O'Brien made his feature film debut in 1953 with Anatole Litvak's war drama Act of Love. He studied acting in Dublin and initially joined the Gate Theatre at age 19 before making the transition to film several years later. O'Brien's performance in The Train (1964), in which he played a Wehrmacht Feldwebel, led to his first break-out role in Grand Prix (1966) starring alongside James Garner and Eva Marie Saint.

He was particularly known for his performances in the Spaghetti Western genre of the late-1960s and '70s, with memorable roles in Run, Man, Run (1968), Four of the Apocalypse (1975), Keoma (1976), Mannaja (1977) and Silver Saddle (1978), as well as later appearances in Italian horror, post-apocalyptic, and zombie films. In 1980, O'Brien suffered a head injury which left him in a coma for three days and partially paralysed. Though eventually recovering from his injuries, his mobility was significantly limited for the rest of his life. In spite of this, O'Brien continued to work for another decade in the Italian film industry, almost exclusively for directors Lucio Fulci and Joe D'Amato. His last years included supporting roles in The Name of the Rose (1986) and The Devil's Daughter (1991).

Early life
O'Brien was born in Pau, Pyrénées-Atlantiques in France on 15 September 1930. His Irish-born father had been a US Army cavalry officer and left the service after being wounded in the Spanish–American War. His father then returned to Ireland with the pension he received for his military service, sold the family farm and retired to the South of France where he eventually met and married an English governess. O'Brien's family moved around during the next few years before settling in the country's northern coast. During the Second World War, and the Nazi occupation of France, his family fled the country to Dublin, Ireland. It was during this period that one of O'Brien's brothers, among the dozen Irish volunteers serving in the Royal Air Force, was killed in action.

Growing up, he was a great admirer of fellow Irishmen William Butler Yeats and Michael Collins, the French adventurer André Malraux, composer Maurice Ravel, the Italian artist Giorgio de Chirico, German boxer Max Schmeling, English actor Sir Laurence Olivier and especially handicapped Second World War ace Douglas Bader.

Acting career

Early stage and film career
In the autumn of 1948, O'Brien attended grammar school in Dublin where he was studying for final exam. He sat for his matriculation, for "a first-class ticket" to university, but failed in mathematics. Instead of taking classes for another year, he decided instead to join a drama school. He received leading roles for several local stage performances and, after joining the Dublin Gate Theatre, was involved with productions headed by Irish dramatist Micheál Mac Liammóir. O'Brien's profile was significantly raised while with the Gate Theatre, however, he grew dissatisfied with continuously being cast in walk-on roles. He decided to move to France where found employment with the US Army in Paris as an office worker. O'Brien was part of a boxing club while in Dublin and later involved in a fight with a German all-in-wrestler at a café at Place Pigalle.
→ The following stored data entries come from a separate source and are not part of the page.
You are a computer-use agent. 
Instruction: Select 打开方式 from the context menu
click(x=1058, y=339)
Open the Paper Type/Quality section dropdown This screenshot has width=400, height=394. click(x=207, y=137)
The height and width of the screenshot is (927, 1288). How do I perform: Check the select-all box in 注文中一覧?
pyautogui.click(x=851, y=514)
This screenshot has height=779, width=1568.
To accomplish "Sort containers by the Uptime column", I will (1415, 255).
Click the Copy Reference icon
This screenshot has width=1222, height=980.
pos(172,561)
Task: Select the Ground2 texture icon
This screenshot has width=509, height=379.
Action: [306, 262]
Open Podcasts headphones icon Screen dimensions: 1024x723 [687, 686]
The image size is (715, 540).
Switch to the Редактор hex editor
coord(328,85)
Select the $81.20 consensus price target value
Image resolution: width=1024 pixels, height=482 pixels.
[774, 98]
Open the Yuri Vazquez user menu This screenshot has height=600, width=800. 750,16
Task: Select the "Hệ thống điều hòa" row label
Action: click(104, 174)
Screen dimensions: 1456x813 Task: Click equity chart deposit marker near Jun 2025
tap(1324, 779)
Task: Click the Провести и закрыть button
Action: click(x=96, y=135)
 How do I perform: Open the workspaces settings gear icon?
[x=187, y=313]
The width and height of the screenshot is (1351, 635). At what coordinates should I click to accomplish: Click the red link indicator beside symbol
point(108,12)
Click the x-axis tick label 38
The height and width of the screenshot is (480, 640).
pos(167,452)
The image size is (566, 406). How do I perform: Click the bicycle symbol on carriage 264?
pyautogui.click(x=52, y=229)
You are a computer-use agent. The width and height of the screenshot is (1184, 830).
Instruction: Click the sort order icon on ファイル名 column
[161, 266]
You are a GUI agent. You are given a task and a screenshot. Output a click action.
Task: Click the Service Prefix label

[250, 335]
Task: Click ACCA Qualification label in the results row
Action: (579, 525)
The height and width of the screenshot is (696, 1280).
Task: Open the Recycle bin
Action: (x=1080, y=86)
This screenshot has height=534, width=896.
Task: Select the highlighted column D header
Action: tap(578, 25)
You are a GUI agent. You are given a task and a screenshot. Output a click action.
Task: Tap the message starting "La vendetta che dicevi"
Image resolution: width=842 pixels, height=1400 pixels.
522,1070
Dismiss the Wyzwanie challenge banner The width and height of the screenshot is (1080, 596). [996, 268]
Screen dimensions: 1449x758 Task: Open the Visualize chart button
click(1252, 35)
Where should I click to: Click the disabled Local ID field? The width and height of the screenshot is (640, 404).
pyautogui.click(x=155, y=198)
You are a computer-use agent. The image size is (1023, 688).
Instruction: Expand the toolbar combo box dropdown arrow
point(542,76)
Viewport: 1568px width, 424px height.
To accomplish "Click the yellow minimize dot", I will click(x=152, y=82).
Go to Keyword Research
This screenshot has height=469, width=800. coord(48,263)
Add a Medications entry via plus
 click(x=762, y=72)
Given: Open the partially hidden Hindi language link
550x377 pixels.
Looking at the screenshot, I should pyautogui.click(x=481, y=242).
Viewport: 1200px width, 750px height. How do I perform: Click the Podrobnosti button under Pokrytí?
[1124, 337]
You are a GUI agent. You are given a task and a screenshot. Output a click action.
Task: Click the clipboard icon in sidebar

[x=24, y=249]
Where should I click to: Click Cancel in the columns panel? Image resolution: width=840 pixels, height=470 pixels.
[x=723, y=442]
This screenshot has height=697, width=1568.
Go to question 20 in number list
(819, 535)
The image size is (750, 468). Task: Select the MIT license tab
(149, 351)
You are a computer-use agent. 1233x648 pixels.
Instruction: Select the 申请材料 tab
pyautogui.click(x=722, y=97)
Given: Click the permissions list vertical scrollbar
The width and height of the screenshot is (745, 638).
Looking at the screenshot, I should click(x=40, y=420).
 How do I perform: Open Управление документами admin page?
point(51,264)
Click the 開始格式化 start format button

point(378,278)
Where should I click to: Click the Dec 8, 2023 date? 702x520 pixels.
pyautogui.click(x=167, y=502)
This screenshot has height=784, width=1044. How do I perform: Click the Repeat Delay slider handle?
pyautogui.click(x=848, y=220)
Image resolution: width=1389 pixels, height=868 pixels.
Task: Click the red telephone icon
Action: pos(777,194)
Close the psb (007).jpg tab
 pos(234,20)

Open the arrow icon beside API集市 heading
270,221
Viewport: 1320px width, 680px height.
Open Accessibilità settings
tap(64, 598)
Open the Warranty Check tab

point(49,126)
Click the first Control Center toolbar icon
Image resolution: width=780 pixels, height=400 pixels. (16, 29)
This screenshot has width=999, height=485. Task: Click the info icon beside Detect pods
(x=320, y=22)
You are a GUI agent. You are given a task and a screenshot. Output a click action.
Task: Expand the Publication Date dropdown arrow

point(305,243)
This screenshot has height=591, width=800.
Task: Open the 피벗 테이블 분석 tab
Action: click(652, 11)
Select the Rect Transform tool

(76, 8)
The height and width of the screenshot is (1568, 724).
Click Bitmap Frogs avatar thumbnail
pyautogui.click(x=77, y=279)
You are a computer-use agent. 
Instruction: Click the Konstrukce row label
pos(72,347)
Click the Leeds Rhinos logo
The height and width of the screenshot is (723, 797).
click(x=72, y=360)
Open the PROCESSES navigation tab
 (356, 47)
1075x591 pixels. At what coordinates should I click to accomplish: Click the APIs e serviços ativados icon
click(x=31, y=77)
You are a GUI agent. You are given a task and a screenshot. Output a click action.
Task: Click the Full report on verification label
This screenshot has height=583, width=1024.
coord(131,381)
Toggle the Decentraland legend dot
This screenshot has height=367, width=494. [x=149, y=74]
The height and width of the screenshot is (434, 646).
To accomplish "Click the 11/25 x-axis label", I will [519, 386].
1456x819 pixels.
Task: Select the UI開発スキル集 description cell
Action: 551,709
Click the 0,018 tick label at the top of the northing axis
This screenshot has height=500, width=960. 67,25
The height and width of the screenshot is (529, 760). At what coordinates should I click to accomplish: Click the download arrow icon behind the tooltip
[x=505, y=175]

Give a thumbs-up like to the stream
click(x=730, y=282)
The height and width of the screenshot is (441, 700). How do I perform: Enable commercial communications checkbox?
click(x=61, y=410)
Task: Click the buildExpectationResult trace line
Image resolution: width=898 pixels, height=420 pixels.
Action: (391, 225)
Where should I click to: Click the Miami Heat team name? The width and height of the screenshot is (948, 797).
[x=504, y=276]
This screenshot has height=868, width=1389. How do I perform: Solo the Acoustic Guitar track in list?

In 1953, the 23-year-old O'Brien made his first appearance in a feature film, Anatole Litvak's war drama Act of Love, in which he had a brief speaking role. He spent the next few years in France and had minor roles in several other films including The Wretches (1960), Saint Tropez Blues (1961), Dynamite Jack (1961), Tales of Paris (1962) and, in an uncredited role, as an English priest in The Trial of Joan of Arc (1962); he also made his French television debut guest starring on L'inspecteur Leclerc enquête. The following year, he had another brief role as a Wehrmacht Feldwebel in The Train (1964), which so impressed director John Frankenheimer that he cast O'Brien as a supporting character in Grand Prix (1966), his first break-out role, co-starring James Garner and Eva Marie Saint. O'Brien credited Burt Lancaster with helping himself and other younger actors on the set of The Train.

His later Grand Prix co-star James Garner, however, struck him as,

In between the two projects, he played character roles in several action and war films, mostly French-Italian co-productions, including Weekend at Dunkirk, Passeport diplomatique agent K 8, La Métamorphose des cloportes, Three Rooms in Manhattan, Nick Carter and Red Club, La Vie de chateau and La Ligne de démarcation. O'Brien played an RAF pilot, much like his late brother, in the latter film. He also travelled to Yugoslavia to work on Jean Dréville's La Fayette.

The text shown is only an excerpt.